Cherry Tomato Salad with Red Onions & Parsley

As you may have guessed from my previous post, I love tomatoes. They're not usually ready until the middle of June or the beginning of July, though, so it's always challenging (and often disgusting) to make food with tomatoes in the cooler months. The solution is sometimes canned tomatoes, such as in sauces. It's sometimes sun dried  tomatoes, such as in salads. When you just need fresh tomatoes, however, the solution is generally cherry tomatoes, grape tomatoes, or teardrop tomatoes. The smaller varieties have much more concentrated flavor, come from reliable sources in large quantities, and are always delicious.
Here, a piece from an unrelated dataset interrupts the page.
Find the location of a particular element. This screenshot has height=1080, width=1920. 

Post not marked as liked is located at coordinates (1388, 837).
It's become more and more common at grocery stores and farmers' markets to carry heirloom varieties of smaller tomatoes. I cannot recommend more highly that you try these unique little treasures. You can find purple, striped, green, yellow, orange... any color and flavor of tomato you can imagine. Try this recipe with the standards you'll find in the grocery --  but it's really designed to stand out with the special tomatoes that you only find when you really look.

Tomato Salad
Serves 6
Prep Time: 30 minutes
Cook Time: None
  • 2 pints cherry or grape tomatoes, or small heirloom tomatoes (about 2 lbs)*
  • 1/4 cup finely chopped red onion
  • 2 tbsp chopped parsley
  • 1/4 cup extra virgin olive oil (this is the place for your best stuff)
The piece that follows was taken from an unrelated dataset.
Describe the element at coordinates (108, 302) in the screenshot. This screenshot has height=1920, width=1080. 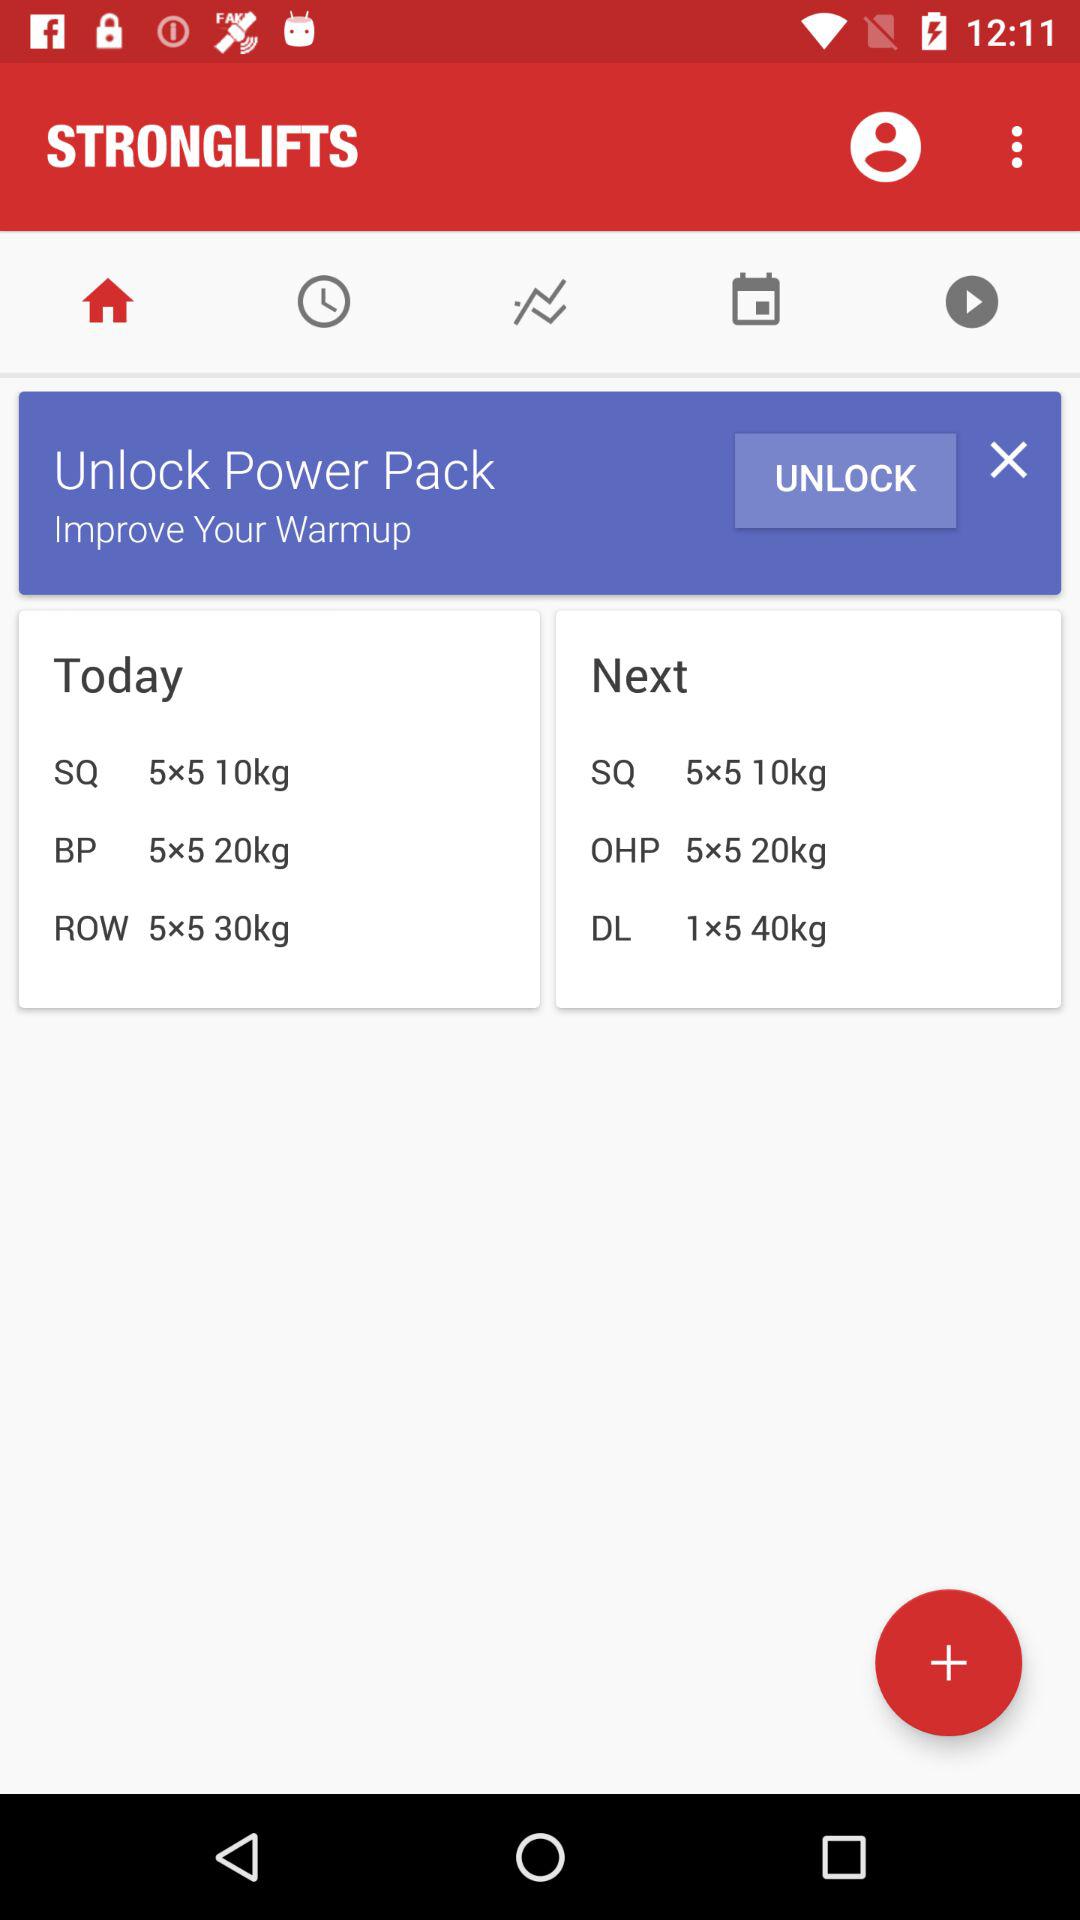
I see `goes to app 's home screen` at that location.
  • 2 tbsp balsamic vinegar (see above)
  • salt and pepper to taste
Carefully slice each tomato in half. Toss with the onion, parsley, oil, and vinegar. Taste for seasonings.
Add salt and pepper to your desired taste. Serve at room temperature.

*Never refrigerate tomatoes. It changes the texture and flavor more than you will realize. I know lots of people say it helps them keep longer, but this is not really true. They may look fine on the outside, but they're mushier inside even after a few hours in the fridge and will never taste the same again.